Monday, January 08, 2007

RK survey results: free response

The multiple-choice results to the Reform rabbis' kids survey have been posted.

Here are some selected responses from the optional comments:

  • "While I am Jewishly active in a Reform context, I wouldn't go so far as to say I identify as a Reform Jew. I have serious issues with the movement."
  • "i am just like my father and have a wonderful relationship with him, except in terms of faith. he was never able to convince me that religion is anything more than a set of arbitrary rules and ideas for the weak-minded. i would have been a lot better served by taking philosophy classes at a young age instead of religious school. at least the breadth of view and critical thinking skills would have served me well."
  • "yiddish culture. birthright to czernowitz is what we need."
  • "I don't believe in god/religion."
  • "i hate jews"
  • "I, of course, belong to my father's synagogue, Temple ______ in [city]. however, because of so many Jewish experiences in [city] (even teaching at a modern orthodox day school) I really consider myself 'just jewish' if that is a catagory. My fiance would love to 'shul shop' but that is not necessarily politically correct. for reasons only an RK can understand." [Ed.: Wow.
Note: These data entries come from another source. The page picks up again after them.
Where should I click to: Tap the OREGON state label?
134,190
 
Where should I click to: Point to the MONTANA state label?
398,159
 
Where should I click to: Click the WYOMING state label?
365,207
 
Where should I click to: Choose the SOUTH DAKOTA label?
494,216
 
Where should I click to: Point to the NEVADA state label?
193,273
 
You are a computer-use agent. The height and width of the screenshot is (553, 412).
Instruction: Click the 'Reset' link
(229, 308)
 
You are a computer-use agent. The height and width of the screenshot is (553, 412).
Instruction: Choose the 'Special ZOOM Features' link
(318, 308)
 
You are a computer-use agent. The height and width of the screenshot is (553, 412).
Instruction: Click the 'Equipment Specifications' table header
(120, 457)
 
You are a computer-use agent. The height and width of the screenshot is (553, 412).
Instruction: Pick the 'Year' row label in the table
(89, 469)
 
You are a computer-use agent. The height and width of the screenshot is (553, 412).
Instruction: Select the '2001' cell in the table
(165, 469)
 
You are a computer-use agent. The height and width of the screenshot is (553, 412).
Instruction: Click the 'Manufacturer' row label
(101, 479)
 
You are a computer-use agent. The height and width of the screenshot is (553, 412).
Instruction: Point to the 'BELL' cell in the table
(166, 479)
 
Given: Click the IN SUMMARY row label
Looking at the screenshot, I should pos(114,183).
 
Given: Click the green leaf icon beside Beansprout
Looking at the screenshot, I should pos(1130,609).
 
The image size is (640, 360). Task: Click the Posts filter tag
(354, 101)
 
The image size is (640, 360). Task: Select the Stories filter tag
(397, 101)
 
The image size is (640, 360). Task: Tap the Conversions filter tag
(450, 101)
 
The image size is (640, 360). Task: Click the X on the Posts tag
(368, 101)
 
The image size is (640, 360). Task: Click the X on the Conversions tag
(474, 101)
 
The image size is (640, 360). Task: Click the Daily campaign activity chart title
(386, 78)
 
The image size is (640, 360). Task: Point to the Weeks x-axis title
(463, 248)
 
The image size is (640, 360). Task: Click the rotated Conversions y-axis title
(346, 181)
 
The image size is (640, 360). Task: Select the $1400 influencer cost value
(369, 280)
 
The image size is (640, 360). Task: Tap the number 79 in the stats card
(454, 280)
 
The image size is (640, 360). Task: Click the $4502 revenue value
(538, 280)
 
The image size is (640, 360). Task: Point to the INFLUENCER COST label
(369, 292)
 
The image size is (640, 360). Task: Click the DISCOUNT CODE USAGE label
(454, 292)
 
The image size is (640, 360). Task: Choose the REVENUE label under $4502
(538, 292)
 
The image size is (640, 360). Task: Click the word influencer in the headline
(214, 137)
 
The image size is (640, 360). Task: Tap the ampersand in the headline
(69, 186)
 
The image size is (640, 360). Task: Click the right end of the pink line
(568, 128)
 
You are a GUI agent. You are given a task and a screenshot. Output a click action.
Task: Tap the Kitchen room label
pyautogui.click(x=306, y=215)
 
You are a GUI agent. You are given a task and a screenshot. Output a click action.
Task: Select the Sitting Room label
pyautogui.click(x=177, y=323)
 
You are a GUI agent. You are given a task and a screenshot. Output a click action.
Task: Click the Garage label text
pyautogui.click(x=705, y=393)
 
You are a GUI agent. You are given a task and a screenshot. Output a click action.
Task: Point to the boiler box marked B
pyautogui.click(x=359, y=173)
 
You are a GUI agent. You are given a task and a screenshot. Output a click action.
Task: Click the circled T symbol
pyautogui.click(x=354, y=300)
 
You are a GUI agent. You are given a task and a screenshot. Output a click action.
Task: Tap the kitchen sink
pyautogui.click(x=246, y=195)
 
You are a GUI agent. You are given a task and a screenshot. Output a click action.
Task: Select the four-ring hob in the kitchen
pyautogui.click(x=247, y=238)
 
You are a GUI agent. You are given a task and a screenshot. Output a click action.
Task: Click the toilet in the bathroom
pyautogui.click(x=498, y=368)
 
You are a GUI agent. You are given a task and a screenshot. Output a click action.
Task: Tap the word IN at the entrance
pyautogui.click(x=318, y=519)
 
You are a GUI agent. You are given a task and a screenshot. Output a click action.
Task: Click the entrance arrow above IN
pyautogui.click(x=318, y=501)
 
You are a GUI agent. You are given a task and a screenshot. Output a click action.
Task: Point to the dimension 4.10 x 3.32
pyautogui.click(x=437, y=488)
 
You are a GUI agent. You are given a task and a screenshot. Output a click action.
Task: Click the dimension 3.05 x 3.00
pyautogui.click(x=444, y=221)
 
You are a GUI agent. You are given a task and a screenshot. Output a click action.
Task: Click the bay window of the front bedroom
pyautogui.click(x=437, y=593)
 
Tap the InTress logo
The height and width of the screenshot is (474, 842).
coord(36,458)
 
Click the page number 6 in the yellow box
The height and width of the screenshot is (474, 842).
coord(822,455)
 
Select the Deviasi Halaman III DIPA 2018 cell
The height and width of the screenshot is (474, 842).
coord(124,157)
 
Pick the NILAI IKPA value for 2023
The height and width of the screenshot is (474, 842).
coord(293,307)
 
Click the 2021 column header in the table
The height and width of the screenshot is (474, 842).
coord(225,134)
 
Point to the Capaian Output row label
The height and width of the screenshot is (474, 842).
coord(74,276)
Even as an RK, I never thought about that scenario, since I haven't lived as an adult in the city where I grew up. --BZ]
  • "I participate in Jewish Traditions for the sake of quality time with my Family, otherwise I tend to identify more with the practices of Buddhism."
  • "I grew up in a Reform congregation and spent many, many summers at Reform summer camp. I am currently in Israel for my 4th visit. I have to say that after growing up strongly identified with Judaism and the Reform movement specifically, my time in college showed me that perhaps Reform is not where I will stay in the future. There are aspects that I love, especially the camp system, but the URJ is in disarray and I don't identify nationally with Reform services/worship. I love the congregation I grew up in, but find myself bored or angered at other Reform services nationally. I suppose things will depend greatly on where I decide to settle when I return to the US."
  • "I don't belong to a synagogue, but I consider myself a reform Jew."
  • "I am not religious per se, but am invovled in Jewish community although not through any official affliation."
  • "I am active in a Conservative synagogue. This is due to my wife's position as the Educational Director of the synagogue. It remains my preference to be affiliated with the Reform movement."
  • "i have been on staff at UAHC camps been to Israel for Eisendrath Exchange, taught religious school and do not like services conducted by any one other than my parent"
  • "Traditional Egalitarian Minyan - didn't fit into any of the buckets naturally, but a rising trend."
  • "I created a film about Israel, but wouldn't call myself a Jewish professional. I do identify strongly as a Reform Jew."
  • "I feel much more comfortable in a modern orthodox service than I do in a Reform service."
  • "If I had to pick a label, I would probably describe myself as 'traditional egalitarian.' Most of my friends are either Conservative or Orthodox. I prefer to daven in an egalitarian setting, but have little problem in an orthodox setting. On friday nights, we either daven at the conservative shul or orthodox shul. Since most of our friends in our neighborhood are orthodox, we tend to daven with them. I attended a Conservative day school through grade 8, then attended [pluralistic Jewish high school]. I feel comfortable in any Jewish setting, from Reform to Orthodox."
  • "I am the daughter of 2 rabbis, the niece of 2, and the granddaughter of 1. 4 of those rabbis are/were in the Reform movement (the other was ordained Reconstructionist but holds a pulpit at a shul that's not affiliated), but I was Bat Mitzva-d in the Conservative movement. I am most comfortable with Conservative liturgy and was involved in the Conservative/egalitarian minyan in college. But my most meaningful Jewish experiences have been in a pluralistic or nondenominational context. I am currently a member of a shul/minyan that's not affiliated with a movement."
  • "I have made Aliyah and will be a combat soldier in the summer."